Another key to the puzzle has been the growing evidence that bacteria may play a role in the development of autoimmune disease. If so, why wouldn’t women, who have more VDRs, be better off than men? The problem is that bacteria of various kinds can interfere with VDRs and prevent vitamin D from binding. If vitamin is unable to bind, then the immune response is disrupted. Not only is the immune system affected, but thyroid hormone problems can result too.
There are many clear links that have been established between Crohn's and bacteria. However, this finding could point to why immunosuppressants could be hurting rather than helping the problem. Here's another excerpt:
Although these results do not provide a clear path to treatment, “the potential role of persistent pathogens in autoimmune disease mandates reconsideration of the use of corticosteroids as a first-line treatment for many autoimmune diseases. Corticosteroids effectively reduce the ability of the immune system to respond to pathogens, including persistent microbiota, which is counterproductive to recovery.
This would suggest that Vitamin D supplementation, particularly in women, is important in recovery. Plus, it really calls into question usage of corticosteroids as a treatment for Crohn's.

With all that said, though, you don't want too much Vitamin D apparently. Another study (from 2004) conducted at UCLA found that people with Crohn's had very high levels of Vitamin D in their blood. The high Vitamin D level (contrary to what you would think) actually causes loss of bone density, which could lead to osteoperosis. Here's the excerpt:

ISLAMABAD: Contrary to expectations, people with the inflammatory bowel condition Crohn’s disease are likely to have excessive levels of the active form of vitamin D in their blood, researchers have found. This is associated with low bone mineral density, they report.

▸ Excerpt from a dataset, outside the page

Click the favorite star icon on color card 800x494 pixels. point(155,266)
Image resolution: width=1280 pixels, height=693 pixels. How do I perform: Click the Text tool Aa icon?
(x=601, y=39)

Dr. Maria T. Abreu from the Inflammatory Bowel Disease Center at Cedars-Sinai Medical Center in Los Angeles led the study. She told Reuters Health, "Most doctors think that Crohn’s patients automatically have decreased vitamin D levels and encourage supplementation with vitamin D. We would like to urge doctors to check vitamin D levels before making that recommendation."

As Abreu’s team explains in the medical journal Gut, under certain circumstances too much active vitamin D can actually contribute to the breakdown of bone, leading to osteoporosis. The researchers found "inappropriately high" blood levels of the active form of vitamin D in 42 percent of the 138 people they studied with Crohn’s disease. This was true of only 7 percent of 29 patients with ulcerative colitis, another type of inflammatory bowel disease.

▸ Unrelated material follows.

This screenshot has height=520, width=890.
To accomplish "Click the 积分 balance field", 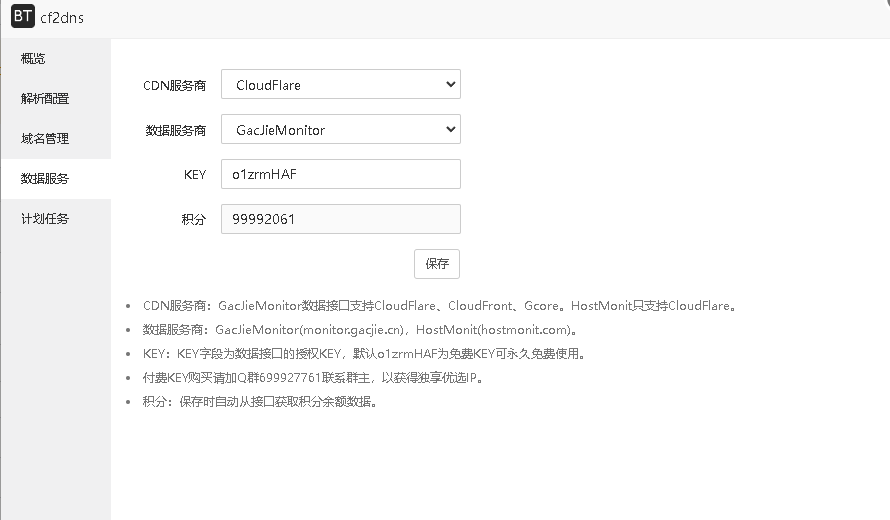I will [x=340, y=220].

Also, the higher the blood levels of active vitamin D in Crohn’s patients, the lower was their bone density -- regardless of whether they were treated with steroids -- the investigators found. "We believe that high vitamin D levels are most likely a manifestation of the underlying gut inflammation," Abreu said. A high vitamin D level is "an additional risk factor predisposing to development of osteoporosis" for some Crohn’s disease patients, the team concludes. Treatment of the underlying inflammation, "may improve metabolic bone disease."

I suppose it's a mixed verdict then. But at the very least it's worth getting your Vitamin D level checked to see where you are and then only supplement if necessary.